WORK TO BE COMPLETED.
Pick up the news report below on the sentencing of a homeless man who threatened to stab Vancouver police officers and write what comes next, starting after its final sentence.

EXTRACT.
* * * * * * * * *

A homeless man who pleaded guilty to threatening to stab Vancouver police officers received one day in jail with credit for 38 days time already served from a Vancouver provincial court judge Friday.
Judge James Sutherland heard that, on Oct. 24, Torbin Jacaida Alec was in a parking garage at 780 Southwest Marine Dr. when officers went to check on him. From his initial comments, they had reason to believe he was trespassing, Crown prosecutor Catherine Bright said.
Alec, who was convicted of a 2012 Kamloops manslaughter, was with several others in the garage and underneath a sleeping bag when officers approached. Their initial questions were responded to with a stream of foul language.
They soon noticed a knife under Alec’s covers. He grabbed the four-inch blade knife and put it in a hoodie pocket. The court heard he then got up with the knife in his hand, the blade extended. The two officers drew their guns and asked him to get down.
Another officer then arrived with a bean-bag gun. Officers continued to ask Alec to comply, to get down on his belly, but he remained belligerent, the court heard.
Sutherland’s summation of events said it was at this point that Alec yelled, “Shoot me or I’ll stab you.”
Bright said Alec appeared more angry than suicidal.
Police then fired the bean-bag gun; even then, he tried to reach for the knife as more police arrived with a dog and Taser.
“Ultimately, Mr. Alec was taken into custody,” Bright said, adding he was taken to Vancouver General Hospital after the incident.
The Crown lawyer asked for a knife prohibition except for preparing or eating food.

* * * * * * * * *

PROVIDED DATA.
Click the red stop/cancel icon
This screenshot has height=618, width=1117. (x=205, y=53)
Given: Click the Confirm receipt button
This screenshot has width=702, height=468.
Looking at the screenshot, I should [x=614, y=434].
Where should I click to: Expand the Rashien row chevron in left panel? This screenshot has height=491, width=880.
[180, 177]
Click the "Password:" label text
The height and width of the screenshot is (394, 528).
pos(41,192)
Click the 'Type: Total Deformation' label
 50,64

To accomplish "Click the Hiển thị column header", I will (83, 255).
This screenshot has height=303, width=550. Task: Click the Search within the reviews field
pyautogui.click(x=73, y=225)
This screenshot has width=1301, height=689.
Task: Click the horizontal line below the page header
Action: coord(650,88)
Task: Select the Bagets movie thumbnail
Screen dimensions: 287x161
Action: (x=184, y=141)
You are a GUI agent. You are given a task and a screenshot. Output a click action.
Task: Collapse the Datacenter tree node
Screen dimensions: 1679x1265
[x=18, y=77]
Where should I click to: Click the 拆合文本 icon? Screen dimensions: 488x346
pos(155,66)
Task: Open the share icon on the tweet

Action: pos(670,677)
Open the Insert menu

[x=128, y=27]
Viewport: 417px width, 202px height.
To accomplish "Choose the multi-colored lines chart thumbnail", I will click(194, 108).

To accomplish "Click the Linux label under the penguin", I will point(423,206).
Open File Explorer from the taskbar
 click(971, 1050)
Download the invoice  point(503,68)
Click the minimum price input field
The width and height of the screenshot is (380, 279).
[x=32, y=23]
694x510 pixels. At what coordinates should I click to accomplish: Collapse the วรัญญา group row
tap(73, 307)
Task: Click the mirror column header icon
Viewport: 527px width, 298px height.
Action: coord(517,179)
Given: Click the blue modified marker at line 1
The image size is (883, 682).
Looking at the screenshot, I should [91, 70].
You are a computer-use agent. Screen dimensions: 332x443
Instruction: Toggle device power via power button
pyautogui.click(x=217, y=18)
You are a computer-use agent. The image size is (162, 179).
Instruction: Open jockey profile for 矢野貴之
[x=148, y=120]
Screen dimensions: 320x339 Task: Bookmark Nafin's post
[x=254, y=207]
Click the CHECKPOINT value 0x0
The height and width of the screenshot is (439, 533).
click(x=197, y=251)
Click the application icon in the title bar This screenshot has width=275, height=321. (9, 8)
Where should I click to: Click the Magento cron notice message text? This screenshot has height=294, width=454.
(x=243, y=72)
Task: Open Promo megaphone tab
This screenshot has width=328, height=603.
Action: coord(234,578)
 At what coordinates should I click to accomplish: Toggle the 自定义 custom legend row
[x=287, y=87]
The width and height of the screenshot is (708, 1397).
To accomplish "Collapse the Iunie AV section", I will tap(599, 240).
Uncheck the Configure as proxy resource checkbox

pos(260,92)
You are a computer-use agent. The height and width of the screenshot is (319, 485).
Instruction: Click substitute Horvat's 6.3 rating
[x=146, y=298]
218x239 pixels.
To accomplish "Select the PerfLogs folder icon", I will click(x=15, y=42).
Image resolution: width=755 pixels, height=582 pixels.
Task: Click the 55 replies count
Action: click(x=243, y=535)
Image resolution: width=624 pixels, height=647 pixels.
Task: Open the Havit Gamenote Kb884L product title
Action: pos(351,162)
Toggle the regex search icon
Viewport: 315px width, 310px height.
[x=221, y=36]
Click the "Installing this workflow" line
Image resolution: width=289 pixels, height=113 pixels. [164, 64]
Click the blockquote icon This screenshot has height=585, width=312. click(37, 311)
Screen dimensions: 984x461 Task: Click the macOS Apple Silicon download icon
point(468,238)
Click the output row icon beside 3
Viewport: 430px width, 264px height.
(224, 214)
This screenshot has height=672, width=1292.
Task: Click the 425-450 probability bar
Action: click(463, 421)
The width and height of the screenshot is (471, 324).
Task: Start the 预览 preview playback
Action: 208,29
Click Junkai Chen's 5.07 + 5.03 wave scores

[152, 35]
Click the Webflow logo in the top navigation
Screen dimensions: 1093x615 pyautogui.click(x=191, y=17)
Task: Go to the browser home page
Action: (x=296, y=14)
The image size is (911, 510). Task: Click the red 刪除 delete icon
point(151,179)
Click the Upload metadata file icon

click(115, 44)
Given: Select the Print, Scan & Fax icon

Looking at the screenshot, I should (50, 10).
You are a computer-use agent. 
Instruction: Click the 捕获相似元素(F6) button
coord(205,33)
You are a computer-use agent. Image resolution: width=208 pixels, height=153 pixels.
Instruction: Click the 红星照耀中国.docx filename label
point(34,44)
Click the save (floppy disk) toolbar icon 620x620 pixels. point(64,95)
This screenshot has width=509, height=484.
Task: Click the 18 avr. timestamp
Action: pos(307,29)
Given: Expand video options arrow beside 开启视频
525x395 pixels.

* * * * * * * * *

ANSWER FOR THE TASK.
“That knife prohibition is necessary for public safety,” Bright said.
However, defence lawyer Sonja Luck said knives are common for homeless people to use for protection. She also told the court Alec uses his to open objects and for his Indigenous carvings.
“Not having a knife would set him up for a breach,” she said. “He is a vulnerable person that is homeless. His only source of income is social assistance.”
“He uses them as implements to go along with his threats,” Sutherland said of Alec’s knives.
The judge noted Alec already has a weapons prohibition as part of a probation order. He said if he uses a knife again to threaten public safety, he would run afoul of that order.
In 2012, Alec stabbed Jesse Seymour six times, including twice in the heart, in a drunken fight outside a friend's house on July 15, 2012.
He was originally charged with second-degree murder, but pleaded guilty to the lesser charge partway through his 2014 trial.
He was sentenced to six years and labelled a high risk to reoffend by the Parole Board of Canada.
Alec also has convictions for uttering threats, assault with a weapon and robbery.